9. Les juges soulignent que, depuis le compte [6], M. [D] a engagé ses propres fonds pour réaliser l'entrée de la société [4], quelques mois après sa création, dans le capital social de la société [7] à hauteur de 650 030,98 euros permettant à la société [4] de participer à la distribution de dividendes et de réserves au cours des années 2007, 2008 et 2009 pour un montant total de 1 145 051,65 euros.
10. Ils considèrent que ces dividendes étaient en réalité exclusivement destinés à M. [D], dont l'objectif était d'en soustraire une large partie à l'imposition due en cas de distribution, le solde subsistant sur le compte d'[4] ayant été laissé à sa disposition.
11. Ils en déduisent que M. [D] encourt la confiscation de tout ou partie de la somme saisie au titre de l'article 131-21, alinéa 3 du code pénal s'agissant du produit direct ou indirect de l'infraction d'abus de biens sociaux, à concurrence de la somme de 381 683, 88 euros représentant le montant des droits éludés mais également au titre de la confiscation de tout ou partie des biens du condamné, prévue à l'article 324-7, 12° du même code du fait de l'infraction de blanchiment à titre habituel dont il a été déclaré coupable par arrêt séparé du même jour.
12. En statuant ainsi, la cour d'appel a justifié sa décision pour les motifs qui suivent.
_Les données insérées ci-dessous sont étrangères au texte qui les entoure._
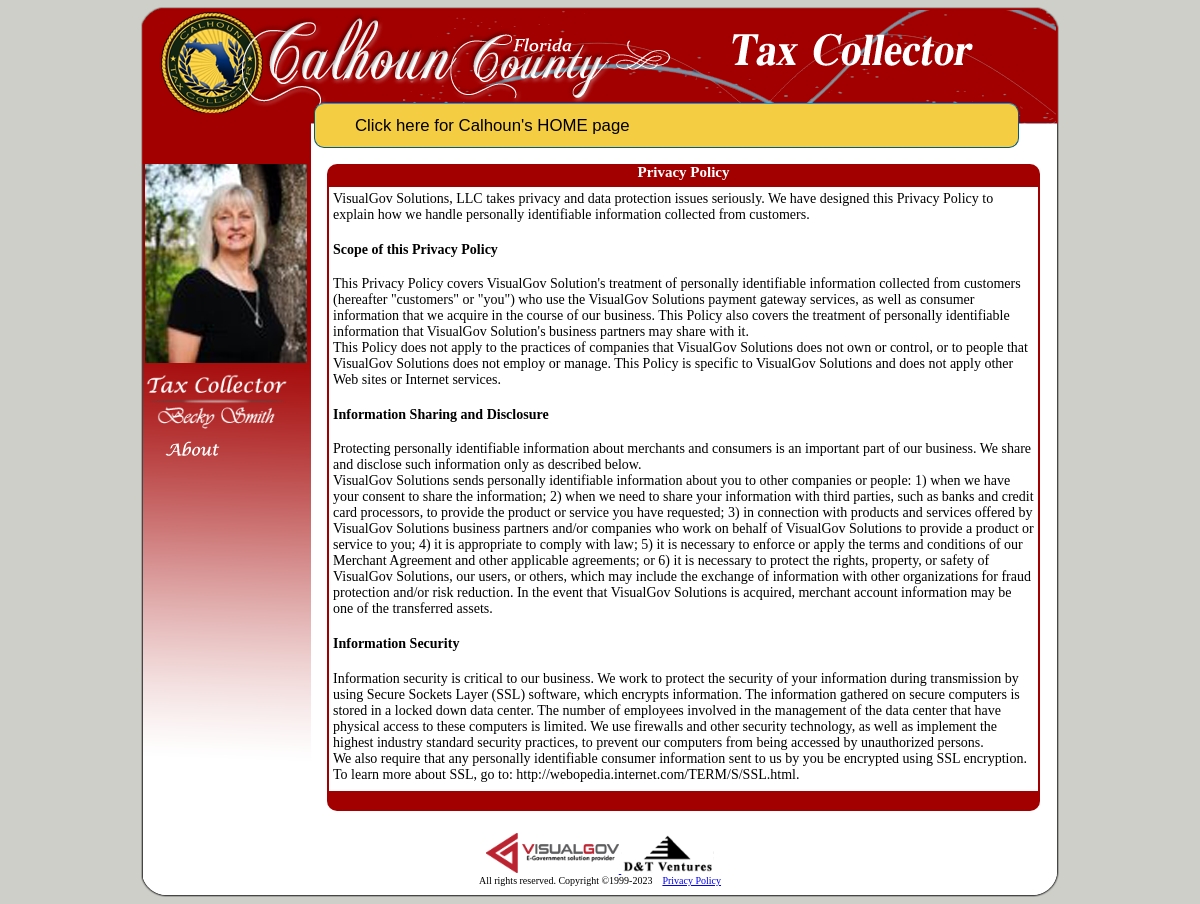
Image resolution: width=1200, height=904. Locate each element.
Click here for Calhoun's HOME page (492, 125)
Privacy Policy (691, 880)
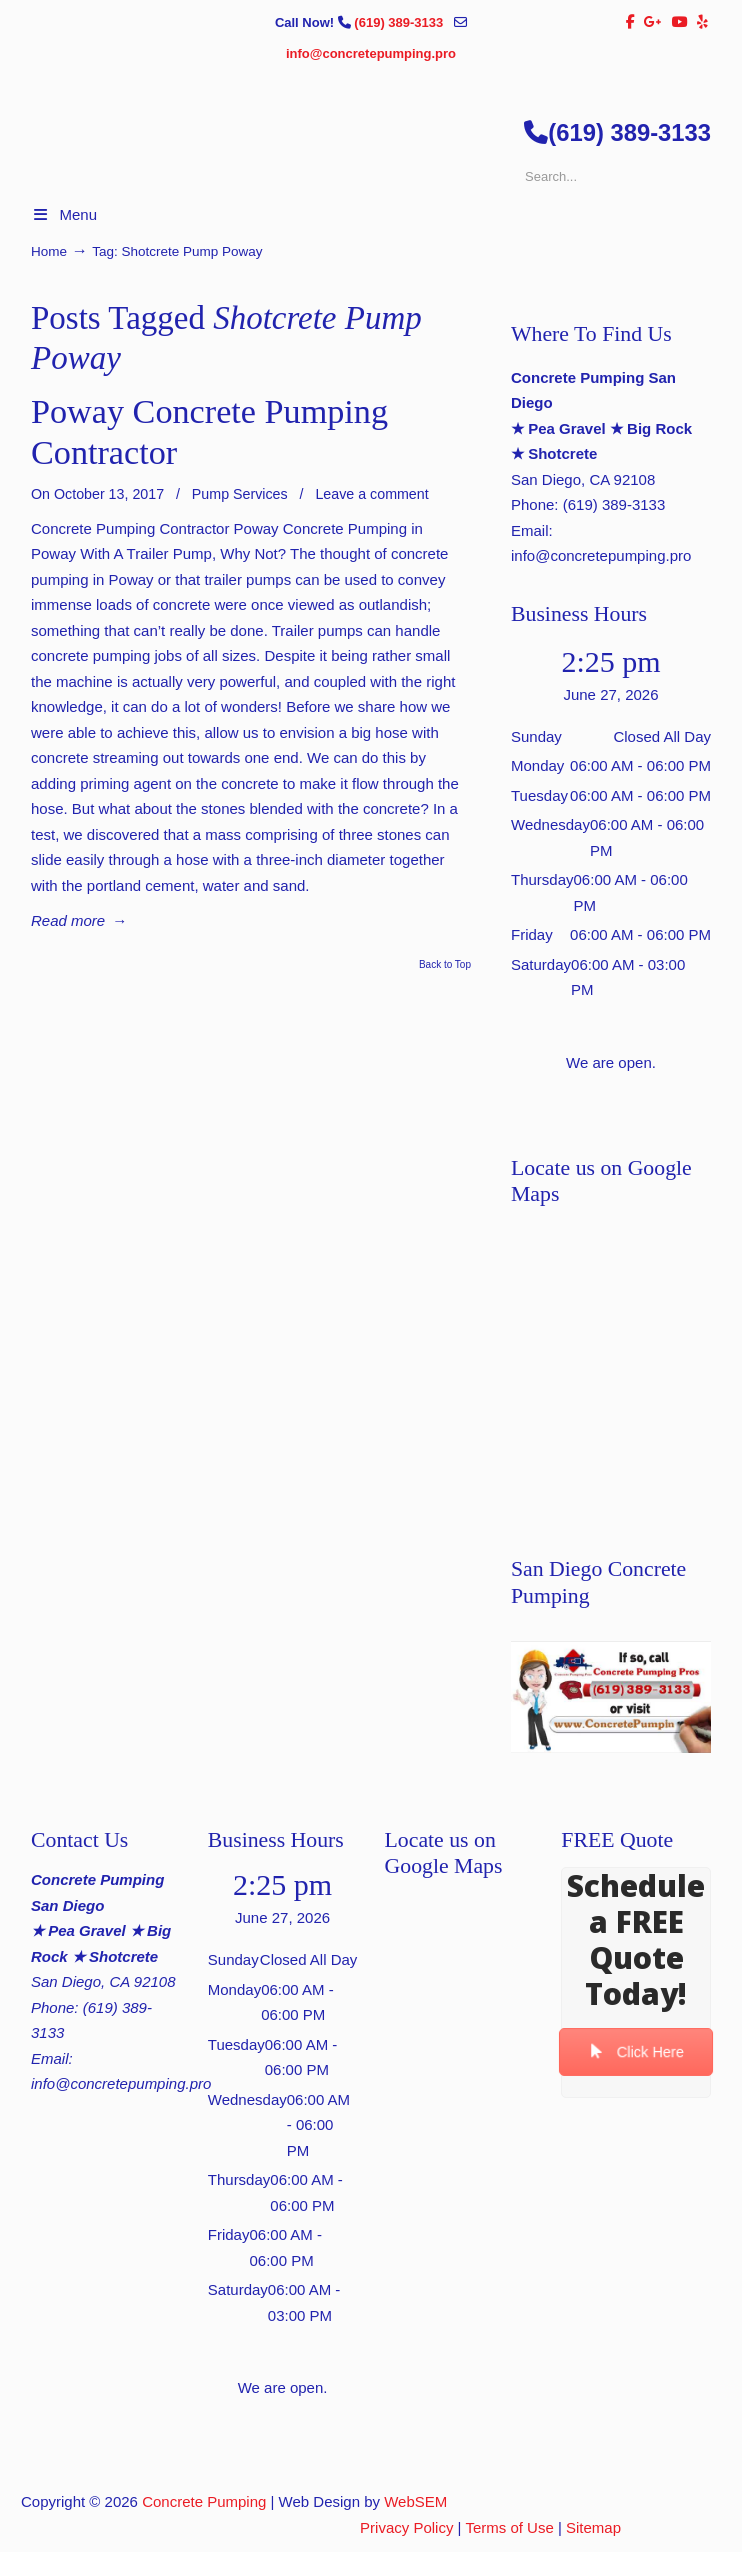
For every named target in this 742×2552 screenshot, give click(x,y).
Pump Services (240, 494)
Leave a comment (371, 494)
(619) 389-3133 (400, 22)
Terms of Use (509, 2527)
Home (49, 251)
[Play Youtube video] (611, 1697)
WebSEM (415, 2501)
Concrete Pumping (204, 2501)
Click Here (636, 2052)
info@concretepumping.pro (371, 53)
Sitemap (593, 2527)
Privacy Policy (406, 2527)
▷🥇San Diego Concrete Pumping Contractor (391, 212)
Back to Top (445, 965)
13. En premier lieu, il est justifié de ce que la somme dont la restitution est sollicitée constitue, pour une part, le produit du délit d'abus de biens sociaux commis par M. [D] dans la limite du montant des droits éludés au titre des dividendes versés par la société [7], et, pour l'autre part, correspond en valeur à l'objet du blanchiment habituel dont M. [D] a été déclaré coupable.
14. En second lieu, M. [D], à l'encontre duquel la peine de confiscation a été prononcée, a été le bénéficiaire économique de la société [4] qui, dès lors, ne peut être considérée comme tiers propriétaire de bonne foi au sens de l'article 131-21, alinéa 5, du code pénal.
15. Ainsi, le moyen ne peut être accueilli.
16. Par ailleurs, l'arrêt est régulier en la forme.
PAR CES MOTIFS, la Cour :
Sur le pourvoi formé par la société [7] :
CONSTATE la déchéance du pourvoi ;
Sur le pourvoi formé par la société [4] :
Le REJETTE ;
Ainsi fait et jugé par la Cour de cassation, chambre criminelle, et prononcé par le président en son audience publique du cinq mars deux mille vingt-cinq.